China Daily, June 25, 2014

Yuk Kan Yeung is spending more than four weeks as artist in residence at the Sanbao Ceramic Art Institute in Jingdezhen. [Photo/China Daily]

 

Li said a large number of foreign potters have settled in the city in the past decade, and the area around Sanbao boasts more than 100 foreign-owned ceramic studios.

"Jingdezhen is a hub for ceramic arts," Li said. "Artists have access to every material they could want, and by communicating with the world-class artists here, people inspire each other. That's why we have great works in Jingdezhen."
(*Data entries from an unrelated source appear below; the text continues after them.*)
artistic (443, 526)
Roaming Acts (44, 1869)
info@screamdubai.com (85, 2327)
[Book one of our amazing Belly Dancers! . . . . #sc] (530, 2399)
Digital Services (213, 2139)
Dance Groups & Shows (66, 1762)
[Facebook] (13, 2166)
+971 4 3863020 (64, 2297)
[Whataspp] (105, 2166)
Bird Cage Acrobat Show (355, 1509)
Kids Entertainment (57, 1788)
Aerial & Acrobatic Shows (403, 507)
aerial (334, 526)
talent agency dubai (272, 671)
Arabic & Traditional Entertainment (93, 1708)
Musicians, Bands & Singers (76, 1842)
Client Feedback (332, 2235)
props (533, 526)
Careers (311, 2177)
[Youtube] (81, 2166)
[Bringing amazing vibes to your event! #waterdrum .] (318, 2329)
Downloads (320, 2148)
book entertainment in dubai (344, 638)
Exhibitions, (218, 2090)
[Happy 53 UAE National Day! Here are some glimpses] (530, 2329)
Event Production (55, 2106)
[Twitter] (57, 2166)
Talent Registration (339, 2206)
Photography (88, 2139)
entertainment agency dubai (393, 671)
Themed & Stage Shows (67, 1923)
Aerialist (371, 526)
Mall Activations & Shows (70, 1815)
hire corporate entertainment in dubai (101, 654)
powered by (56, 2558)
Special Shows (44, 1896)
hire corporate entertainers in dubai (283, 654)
Last year, the city's Ancient Kiln and Folk Customs Museum received 58 groups of foreign tourists, and 60 percent of overseas visitors to Jiangxi visited Jingdezhen's ancient kilns.

"I am delighted to see that the ancient pottery-making skills haven't died out," said Jerzy Mazur, who owns a ceramics studio in the United Kingdom.

For Lee Kyung-yoon, a 25-year-old Korean student at the Jingdezhen Ceramics Institute, the city is a perfect place to start his career.

"My father has been running a china store for more than 30 years in Icheon, the porcelain capital of South Korea. He said Jingdezhen is the most famous porcelain city in the world, and told me I must come here," he said.